▸ **WHAT THE TASK REQUIRES**: Where a line of the data below has the string "computer", copy that line.

▸ **INFORMATION**:
━━━

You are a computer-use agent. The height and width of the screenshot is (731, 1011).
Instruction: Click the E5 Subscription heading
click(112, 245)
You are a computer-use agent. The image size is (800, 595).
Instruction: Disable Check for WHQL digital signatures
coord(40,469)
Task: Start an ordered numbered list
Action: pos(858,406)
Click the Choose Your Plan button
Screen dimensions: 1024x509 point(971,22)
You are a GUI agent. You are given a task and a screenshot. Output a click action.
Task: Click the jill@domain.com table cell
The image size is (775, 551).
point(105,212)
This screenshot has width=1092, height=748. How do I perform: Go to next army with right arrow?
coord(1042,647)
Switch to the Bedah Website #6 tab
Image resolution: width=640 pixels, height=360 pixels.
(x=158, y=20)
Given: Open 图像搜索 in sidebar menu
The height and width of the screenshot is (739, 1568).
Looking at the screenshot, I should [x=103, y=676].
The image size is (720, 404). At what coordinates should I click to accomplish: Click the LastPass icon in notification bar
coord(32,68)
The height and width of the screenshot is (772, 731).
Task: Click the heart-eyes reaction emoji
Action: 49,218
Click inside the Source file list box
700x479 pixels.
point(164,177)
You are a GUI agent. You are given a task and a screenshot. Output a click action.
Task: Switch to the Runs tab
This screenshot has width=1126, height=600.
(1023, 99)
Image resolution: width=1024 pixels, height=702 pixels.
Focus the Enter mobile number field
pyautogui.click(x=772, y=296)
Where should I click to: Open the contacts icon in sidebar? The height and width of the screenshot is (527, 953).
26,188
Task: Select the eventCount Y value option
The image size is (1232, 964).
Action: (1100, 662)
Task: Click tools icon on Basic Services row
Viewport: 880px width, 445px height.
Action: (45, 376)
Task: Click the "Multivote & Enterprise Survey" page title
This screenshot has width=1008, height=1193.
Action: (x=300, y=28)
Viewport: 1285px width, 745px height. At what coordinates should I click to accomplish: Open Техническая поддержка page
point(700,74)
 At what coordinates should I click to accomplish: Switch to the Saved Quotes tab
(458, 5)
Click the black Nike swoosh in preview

━━━

▸ **WORKED SOLUTION**:
You are a computer-use agent. The height and width of the screenshot is (731, 1011).
You are a computer-use agent. The image size is (800, 595).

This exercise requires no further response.